2. “It needs to be passed down”: L2.5/ARP glue

If we did not drop the packet because there was no route, we now know the IP address and interface of the next hop. (Note that this is a host that is connected to us directly – it is sitting on the same wire.) We need to translate this into an L2 MAC address in order to pass it to the switch. We do it via the ARP table:

arp_table : (IPv4Address, Interface) -> MACAddress

Note: Interface conceptually belongs there, but IPv4Address should be unique. We need to store the interface in the control plane anyway, because we want to pre-emptively re-send ARP requests when an entry is about to expire, but in the data plane it is not strictly necessary.

An interesting question arises here: What do we do if there is no match, i.e. when we don’t know the MAC address for the IP? First, we send an ARP request. Then, most routers drop the packet (relying on either retransmissions or “nobody will miss it”). Storing the packet until the ARP reply comes back (or until it expires) would also work, but usually isn’t done. Sending ARP requests is normally done in the control plane, because the ARP requests need to be throttled and expired and such.

P4 code:

action set_dst_mac(mac_addr_t dst_addr) {
    hdr.ethernet.dst_addr = dst_addr;
}

table ipv4_arp {
    key = {
        meta.ipv4_next_hop: exact;     // next_hop is the host we found in the routing step; we want to send to that
        // meta.out_interface: exact;  // conceptually this belongs here, but actually next_hop should be unique, so
                                       // we can leave it out
    }
    actions = {
        set_dst_mac;                // set_dst_mac(mac)
        drop;
    }
    default_action = drop();
    size = ARP_TABLE_SIZE;
}

IPv6 uses NDP instead of ARP, which is different but the same ;-)

3. “It needs to be forwarded”: L2/switch

This is L2 / the switch. It works on each interface separately (it could be multiple chips in hardware). It gets a packet with some destination MAC address, and it decides on which port it should put it. It uses a MAC table to do it:

mac_table : MACAddress -> Port

P4 code:

// note: we're operating on metadata.out_interface

action set_out_port(port_t ports) {
    standard_metadata.egress_spec = ports;
}

action broadcast() {
    // Implementation depends on the switch.
    // In v1model, use a multicast group corresponding to all ports on metadata.out_interface.
}

// we call it dmac -- see below why
table dmac {
    key = {
        hdr.ethernet.dst_addr: exact;
    }
    actions = {
        set_out_port;  // set_out_port(port)
        broadcast;     // no params, uses metadata.out_interface
                       // remember to set broadcast for 0xffffffffffff in the control plane
        drop;
    }
    default_action = drop();
    size = ARP_TABLE_SIZE;  // we can have at most as many ports as MAC addresses
}

Note: Real switches are a bit more complicated than that: for example, redundant links mean that a MAC address may be on more than one port. However, you will notice when you need to think about this. Normally considering the simple version is sufficient.
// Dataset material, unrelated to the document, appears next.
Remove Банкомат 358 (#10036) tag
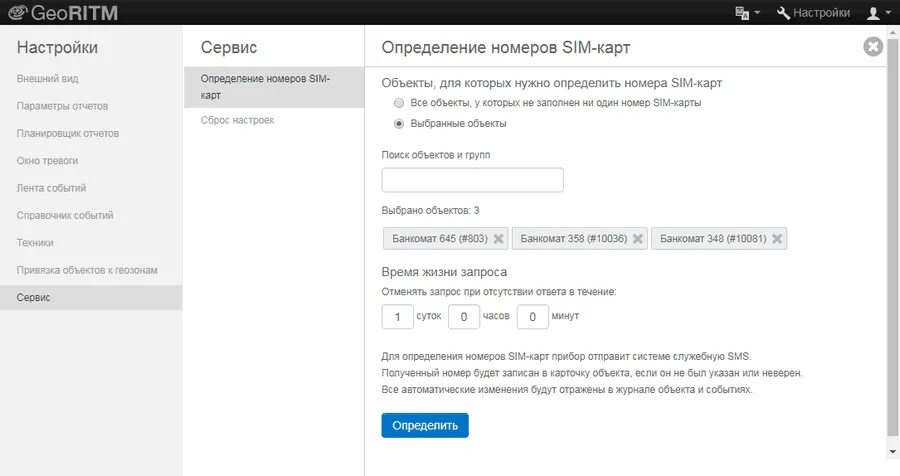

The logic: Applying the tables

  1. apply routing => find the next hop (either gateway or direct)
  2. apply ARP translation to the “next hop” host
  3. send out on the right port

In P4:

apply {
    routing.apply();  // fills out metadata.next_hop
    arp.apply();      // sets pkt.ethernet.dst_addr to the MAC of next_hop
    dmac.apply();     // sends out on the port for pkt.ethernet.dst_addr
}

(Note: While this is conceptually correct, we actually also want to apply the auxiliary table mentioned below. The full code contains that.)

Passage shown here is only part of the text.